Recall, to find the confidence interval for a population proportion, you used the normal distribution and to find the confidence interval for population mean, you used the Student's $$t$$-distribution. In this section, we will need to introduce a new distribution called the $$\chi^2$$ distribution, which we will use a table.

First, the $$\chi^2$$ distribution curve is not symmetrical and depends on the degree of freedom ( $$df = n-1$$ ). The smaller the degree of free, the curve looks more skewed right. The bigger the degree of freedom, the curve looks more symmetric.

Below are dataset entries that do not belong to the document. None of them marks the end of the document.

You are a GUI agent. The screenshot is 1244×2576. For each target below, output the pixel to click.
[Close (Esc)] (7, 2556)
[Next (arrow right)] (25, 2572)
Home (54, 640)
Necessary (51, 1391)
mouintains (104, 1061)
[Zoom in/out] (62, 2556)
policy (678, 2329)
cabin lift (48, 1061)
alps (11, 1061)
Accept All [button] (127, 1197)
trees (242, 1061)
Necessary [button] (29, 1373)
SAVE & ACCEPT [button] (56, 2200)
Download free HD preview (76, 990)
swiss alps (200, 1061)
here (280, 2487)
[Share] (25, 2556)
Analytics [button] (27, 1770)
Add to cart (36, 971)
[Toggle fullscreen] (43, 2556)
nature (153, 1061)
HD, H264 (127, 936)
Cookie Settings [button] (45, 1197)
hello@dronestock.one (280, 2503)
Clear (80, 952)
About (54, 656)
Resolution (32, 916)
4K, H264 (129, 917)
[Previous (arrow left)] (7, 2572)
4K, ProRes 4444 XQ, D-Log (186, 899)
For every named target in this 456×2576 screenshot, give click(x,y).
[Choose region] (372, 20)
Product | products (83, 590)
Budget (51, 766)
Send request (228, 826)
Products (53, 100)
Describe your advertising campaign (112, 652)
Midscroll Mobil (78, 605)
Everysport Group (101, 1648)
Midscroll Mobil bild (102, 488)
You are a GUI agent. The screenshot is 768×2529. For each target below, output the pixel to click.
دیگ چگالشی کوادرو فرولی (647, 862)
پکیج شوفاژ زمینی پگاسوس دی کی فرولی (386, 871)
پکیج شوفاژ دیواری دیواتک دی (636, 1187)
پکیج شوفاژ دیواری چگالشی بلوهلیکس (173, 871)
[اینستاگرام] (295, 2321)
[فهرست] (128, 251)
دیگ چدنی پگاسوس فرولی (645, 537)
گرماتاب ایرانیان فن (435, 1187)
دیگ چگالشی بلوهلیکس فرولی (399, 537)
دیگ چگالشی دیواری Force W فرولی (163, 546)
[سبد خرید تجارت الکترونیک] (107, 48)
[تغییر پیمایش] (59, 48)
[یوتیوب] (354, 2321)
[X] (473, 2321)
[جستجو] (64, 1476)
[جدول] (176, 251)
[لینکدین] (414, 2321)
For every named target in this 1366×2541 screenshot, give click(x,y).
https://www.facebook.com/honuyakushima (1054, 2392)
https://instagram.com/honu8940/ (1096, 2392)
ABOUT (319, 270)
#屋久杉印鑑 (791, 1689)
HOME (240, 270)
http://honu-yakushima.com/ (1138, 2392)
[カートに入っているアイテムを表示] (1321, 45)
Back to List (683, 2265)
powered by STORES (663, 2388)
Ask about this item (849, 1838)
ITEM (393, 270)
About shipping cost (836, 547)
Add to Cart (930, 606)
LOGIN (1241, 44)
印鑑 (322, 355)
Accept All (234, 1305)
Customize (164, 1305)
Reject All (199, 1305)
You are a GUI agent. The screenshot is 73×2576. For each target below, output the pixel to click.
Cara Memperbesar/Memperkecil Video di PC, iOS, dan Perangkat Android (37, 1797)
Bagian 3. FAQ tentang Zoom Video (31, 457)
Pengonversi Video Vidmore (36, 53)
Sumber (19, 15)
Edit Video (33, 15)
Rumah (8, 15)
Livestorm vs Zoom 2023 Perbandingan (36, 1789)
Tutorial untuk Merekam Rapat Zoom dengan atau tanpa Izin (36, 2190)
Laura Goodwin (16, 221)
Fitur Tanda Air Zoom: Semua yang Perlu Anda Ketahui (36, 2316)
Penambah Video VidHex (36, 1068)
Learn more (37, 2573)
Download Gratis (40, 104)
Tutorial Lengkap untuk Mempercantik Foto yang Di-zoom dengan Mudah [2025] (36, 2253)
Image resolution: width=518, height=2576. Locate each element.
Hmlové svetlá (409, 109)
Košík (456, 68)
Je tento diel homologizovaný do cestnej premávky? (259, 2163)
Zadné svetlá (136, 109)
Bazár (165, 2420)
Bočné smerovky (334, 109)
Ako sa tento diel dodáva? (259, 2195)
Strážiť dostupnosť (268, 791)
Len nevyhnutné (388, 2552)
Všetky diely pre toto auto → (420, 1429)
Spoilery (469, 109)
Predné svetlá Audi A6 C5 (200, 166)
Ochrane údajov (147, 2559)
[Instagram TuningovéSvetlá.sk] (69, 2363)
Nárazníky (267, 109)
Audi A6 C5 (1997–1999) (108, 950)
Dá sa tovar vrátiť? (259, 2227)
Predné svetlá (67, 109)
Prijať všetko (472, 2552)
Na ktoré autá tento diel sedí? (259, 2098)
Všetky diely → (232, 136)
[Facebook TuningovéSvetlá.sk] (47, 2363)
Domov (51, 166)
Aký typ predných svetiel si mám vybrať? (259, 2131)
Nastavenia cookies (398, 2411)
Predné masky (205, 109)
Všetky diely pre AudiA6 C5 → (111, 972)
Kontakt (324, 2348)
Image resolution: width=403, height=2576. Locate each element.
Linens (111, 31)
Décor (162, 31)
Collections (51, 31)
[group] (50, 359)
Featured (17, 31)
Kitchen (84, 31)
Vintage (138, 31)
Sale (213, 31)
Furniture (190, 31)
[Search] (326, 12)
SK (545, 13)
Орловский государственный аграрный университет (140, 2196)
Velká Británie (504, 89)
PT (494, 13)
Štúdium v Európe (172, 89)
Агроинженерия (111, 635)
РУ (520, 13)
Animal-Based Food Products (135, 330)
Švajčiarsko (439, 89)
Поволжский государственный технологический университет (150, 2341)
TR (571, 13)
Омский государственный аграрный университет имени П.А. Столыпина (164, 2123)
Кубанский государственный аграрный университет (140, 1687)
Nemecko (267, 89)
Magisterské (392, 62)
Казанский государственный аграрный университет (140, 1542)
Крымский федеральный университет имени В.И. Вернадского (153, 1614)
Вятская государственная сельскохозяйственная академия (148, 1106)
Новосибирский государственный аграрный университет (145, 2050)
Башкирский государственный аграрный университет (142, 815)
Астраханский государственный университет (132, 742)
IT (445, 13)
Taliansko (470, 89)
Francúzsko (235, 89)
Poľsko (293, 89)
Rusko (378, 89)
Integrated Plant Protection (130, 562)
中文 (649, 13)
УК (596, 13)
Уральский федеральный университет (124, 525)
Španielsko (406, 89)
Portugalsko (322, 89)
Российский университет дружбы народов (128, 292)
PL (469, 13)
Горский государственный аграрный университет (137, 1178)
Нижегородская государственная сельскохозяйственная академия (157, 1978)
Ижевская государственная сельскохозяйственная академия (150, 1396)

Second, $$\chi^2$$-distribution table relies on the degree of freedom ( $$df =n-1$$ ) and the area in the right tail. In the table, the first column gives to the degree of freedom. The first row indicates the subscript value for the $$\chi^2$$ critical values. This subscript represents the area in the right tail.

##### Example 7.4.1

Given $$n=12$$, find $$\chi^2_{0.01}$$.

Notice that $$\alpha$$ (the subscript) is $$0.01$$. This represents the area in the right tail. Draw a $$\chi^2$$ curve, shade the right tail as 0.01. Since $$n=12$$, that means the degree of freedom $$df=11$$.

Figure 7.4.3

Under the column labeled as $$0.01$$ and across the row of degree of freedom $$df=12-1=11$$

Figure 7.4.4

Thus, we can label that the tail begins at $$\chi^2_{0.01} =24.725$$.

Figure 7.4.5

The following is the confidence interval for a population standard deviation:

$\sqrt{ \dfrac{(n-1) s^2}{\chi^2_{\alpha/2}} } < \sigma^2 < \sqrt{ \dfrac{(n-1) s^2}{\chi^2_{1-\alpha/2}} }$

where the lower boundf$$\sqrt{ \dfrac{(n-1) s^2}{\chi^2_{\alpha/2}}}$$ and the upper bound = $$\sqrt{ \dfrac{(n-1) s^2}{\chi^2_{1-\alpha/2}}}$$

Requirement: $$X$$ is normally distributed.

Notice that the formula does not look like the previous confidence interval format of "point estimate $$\pm$$ margin of error." Also, notice that the critical values in the denominators look similar but subscripts are not the same. Let's talk about critical values.

##### Example 7.4.2

Example 7.4.2

Find the critical values given a $$95 \%$$ level of confidence and the sample size $$n= 5$$.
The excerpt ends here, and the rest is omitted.